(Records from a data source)
◇ ◇ ◇ ◇ ◇ ◇ ◇

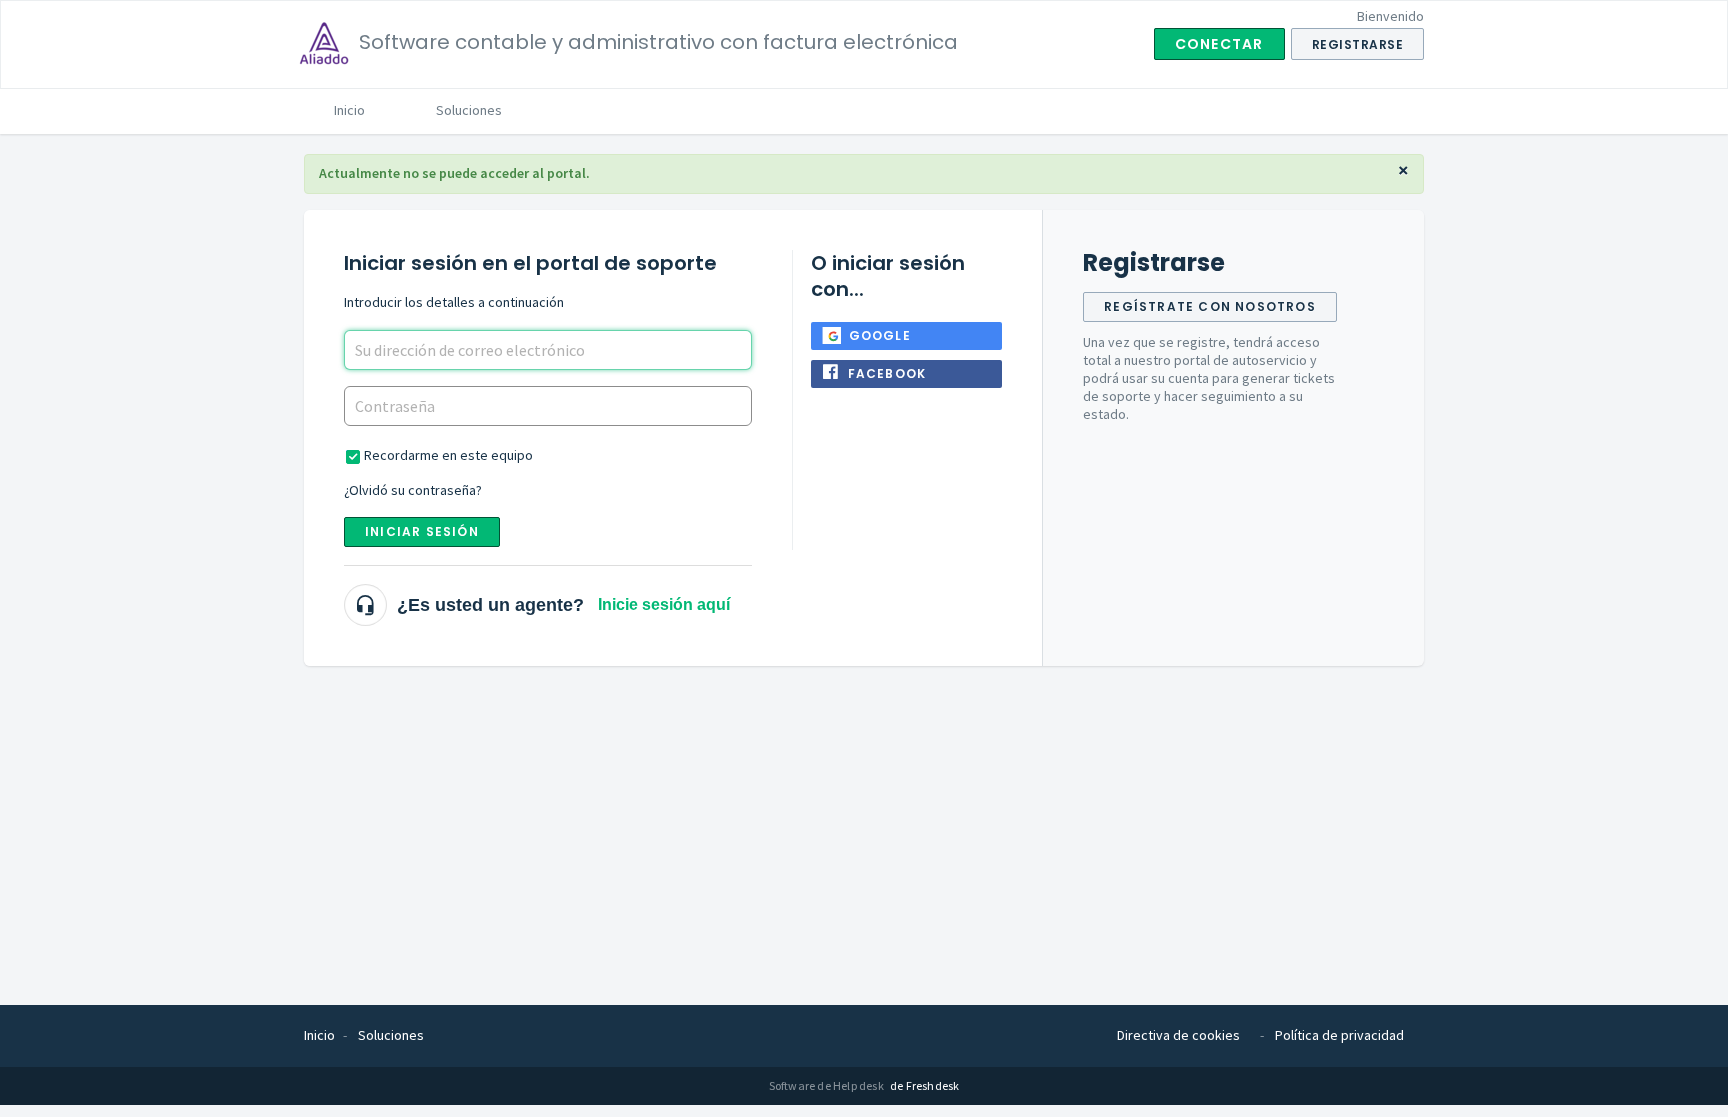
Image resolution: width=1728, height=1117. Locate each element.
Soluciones (469, 110)
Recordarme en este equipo (448, 455)
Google (880, 335)
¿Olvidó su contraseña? (413, 490)
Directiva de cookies (1178, 1035)
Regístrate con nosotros (1210, 306)
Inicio (349, 110)
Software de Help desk (827, 1085)
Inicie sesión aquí (664, 604)
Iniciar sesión (422, 531)
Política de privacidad (1339, 1035)
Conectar (1219, 44)
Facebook (887, 373)
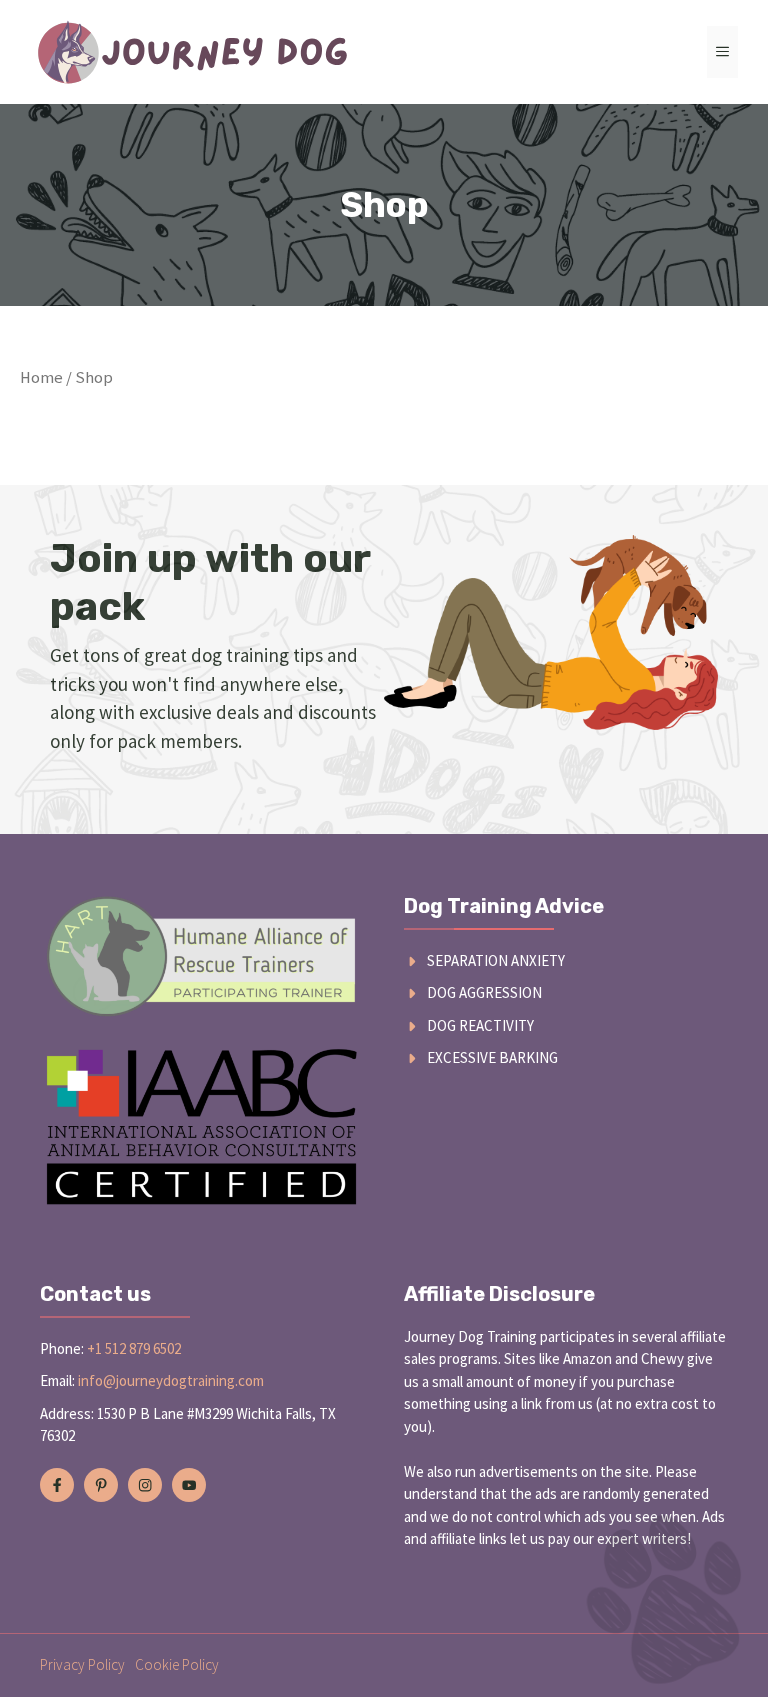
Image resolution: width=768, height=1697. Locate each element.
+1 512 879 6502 (134, 1348)
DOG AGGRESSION (484, 992)
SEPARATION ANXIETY (496, 960)
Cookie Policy (177, 1664)
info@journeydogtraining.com (171, 1380)
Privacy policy (82, 1664)
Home (41, 377)
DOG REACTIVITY (480, 1025)
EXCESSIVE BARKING (492, 1057)
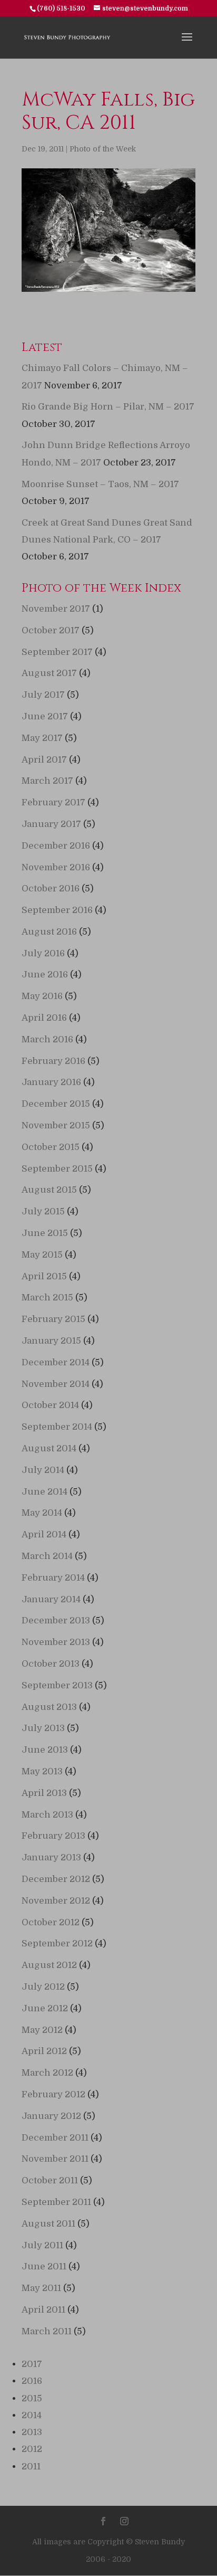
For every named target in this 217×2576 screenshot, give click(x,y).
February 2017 (53, 802)
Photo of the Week (103, 149)
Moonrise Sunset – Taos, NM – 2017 (100, 484)
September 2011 (56, 2202)
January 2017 (51, 824)
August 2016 (49, 932)
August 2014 (49, 1448)
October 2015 (51, 1147)
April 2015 (44, 1276)
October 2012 (51, 1922)
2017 (32, 2364)
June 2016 (45, 974)
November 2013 (56, 1642)
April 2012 (44, 2051)
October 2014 (50, 1405)
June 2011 (44, 2266)
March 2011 (47, 2331)
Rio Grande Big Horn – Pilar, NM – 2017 (108, 407)
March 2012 (47, 2073)
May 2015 (42, 1255)
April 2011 (43, 2310)
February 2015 (53, 1319)
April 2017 (44, 760)
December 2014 (56, 1362)
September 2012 (57, 1943)
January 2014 (51, 1599)
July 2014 (43, 1470)
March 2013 (47, 1815)
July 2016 (43, 953)
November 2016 (56, 867)
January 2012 (51, 2116)
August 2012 (49, 1965)
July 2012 (43, 1987)
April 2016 (44, 1018)
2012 (32, 2449)
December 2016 (56, 846)
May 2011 (41, 2288)
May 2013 (42, 1771)
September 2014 (57, 1427)
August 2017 (49, 673)
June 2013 (45, 1750)
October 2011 (50, 2180)
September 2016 (57, 910)
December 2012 (56, 1879)
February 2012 (53, 2094)
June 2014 (44, 1492)
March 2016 (47, 1039)
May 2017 (42, 738)
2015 (32, 2398)
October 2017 (51, 630)
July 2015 (43, 1211)
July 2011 (42, 2245)
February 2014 (53, 1578)
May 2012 (42, 2030)
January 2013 (51, 1857)
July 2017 (43, 695)
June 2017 (45, 716)
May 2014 (42, 1513)
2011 (31, 2466)
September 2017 (57, 652)
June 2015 (45, 1233)
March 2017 (47, 781)
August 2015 (49, 1190)
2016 (32, 2381)
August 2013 (49, 1707)
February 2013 (53, 1836)
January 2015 (51, 1341)
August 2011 (48, 2224)
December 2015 (56, 1104)
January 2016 (51, 1082)
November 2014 (56, 1384)
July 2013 (43, 1728)
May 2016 (42, 996)
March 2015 (47, 1297)
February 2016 (53, 1061)
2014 (32, 2415)
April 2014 (44, 1534)
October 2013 (51, 1664)
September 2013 (57, 1685)
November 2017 (56, 609)
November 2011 (55, 2159)
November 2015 (56, 1125)
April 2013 (44, 1793)
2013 (32, 2432)
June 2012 (45, 2008)
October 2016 (51, 888)
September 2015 (57, 1169)
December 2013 (56, 1620)
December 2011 (55, 2138)
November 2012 (56, 1901)
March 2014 (47, 1556)
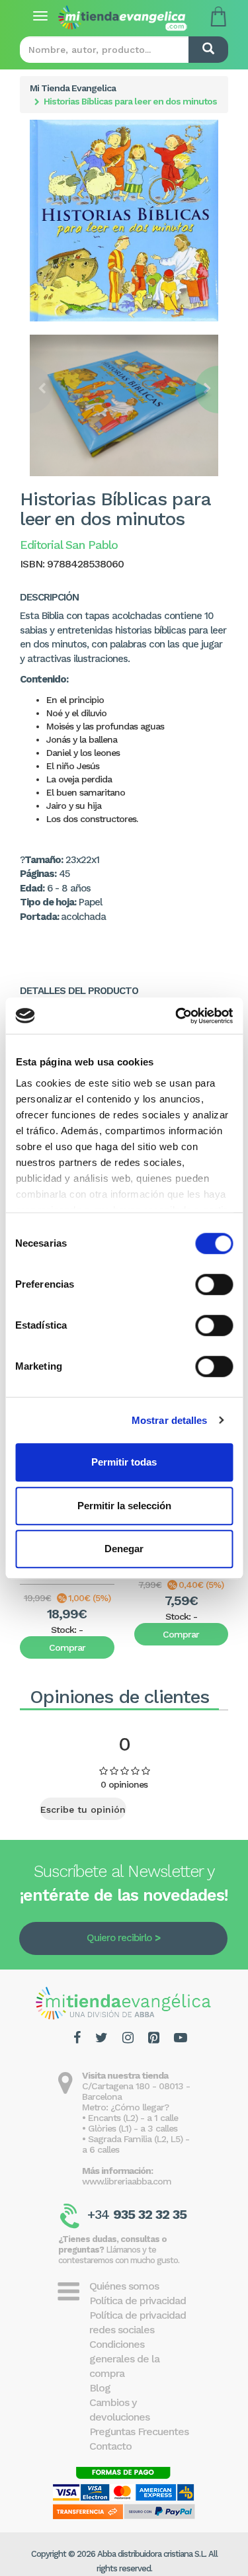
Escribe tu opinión (83, 1809)
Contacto (110, 2446)
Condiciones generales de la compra (124, 2359)
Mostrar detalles (170, 1420)
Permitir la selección (124, 1505)
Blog (99, 2388)
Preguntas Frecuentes (138, 2431)
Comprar (67, 1647)
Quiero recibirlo (119, 1938)
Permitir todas (124, 1462)
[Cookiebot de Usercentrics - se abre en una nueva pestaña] (176, 1015)
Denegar (124, 1548)
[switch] (214, 1284)
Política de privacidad (137, 2300)
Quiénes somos (124, 2286)
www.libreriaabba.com (126, 2181)
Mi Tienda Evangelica (73, 88)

◇ ◇ ◇ ◇ ◇ ◇ ◇

**EXERCISE DIRECTIONS**
Give again exactly the lines from the one holding "June 2013 (45, 1750)" to the final line of the records, both ends included, and nothing more. Pictures do not belong in the copy.

**SOLVED EXERCISE**
June 2013 (45, 1750)
October 2011 (50, 2180)
September 2016 (57, 910)
December 2012 (56, 1879)
February 2012 (53, 2094)
June 2014 (44, 1492)
March 2016 (47, 1039)
May 2017 (42, 738)
2015 (32, 2398)
October 2017 (51, 630)
July 2015 (43, 1211)
July 2011 (42, 2245)
February 2014 (53, 1578)
May 2012 (42, 2030)
January 2013 (51, 1857)
July 2017 (43, 695)
June 2017 (45, 716)
May 2014 (42, 1513)
2011 (31, 2466)
September 2017 (57, 652)
June 2015 (45, 1233)
March 2017 (47, 781)
August 2015 (49, 1190)
2016 (32, 2381)
August 2013 (49, 1707)
February 2013 (53, 1836)
January 2015 (51, 1341)
August 2011 (48, 2224)
December 2015 (56, 1104)
January 2016 (51, 1082)
November 2014 (56, 1384)
July 2013 (43, 1728)
May 2016 (42, 996)
March 2015 (47, 1297)
February 2016 (53, 1061)
2014 (32, 2415)
April 2014 (44, 1534)
October 2013 (51, 1664)
September 2013 (57, 1685)
November 2017 (56, 609)
November 2011 (55, 2159)
November 2015 (56, 1125)
April 2013 (44, 1793)
2013 (32, 2432)
June 2012 (45, 2008)
October 2016 (51, 888)
September 2015 (57, 1169)
December 2013 (56, 1620)
December 2011 (55, 2138)
November 2012 (56, 1901)
March 2014 (47, 1556)
Escribe tu opinión (83, 1809)
Contacto (110, 2446)
Condiciones generales de la compra (124, 2359)
Mostrar detalles (170, 1420)
Permitir la selección (124, 1505)
Blog (99, 2388)
Preguntas Frecuentes (138, 2431)
Comprar (67, 1647)
Quiero recibirlo (119, 1938)
Permitir todas (124, 1462)
[Cookiebot de Usercentrics - se abre en una nueva pestaña] (176, 1015)
Denegar (124, 1548)
[switch] (214, 1284)
Política de privacidad (137, 2300)
Quiénes somos (124, 2286)
www.libreriaabba.com (126, 2181)
Mi Tienda Evangelica (73, 88)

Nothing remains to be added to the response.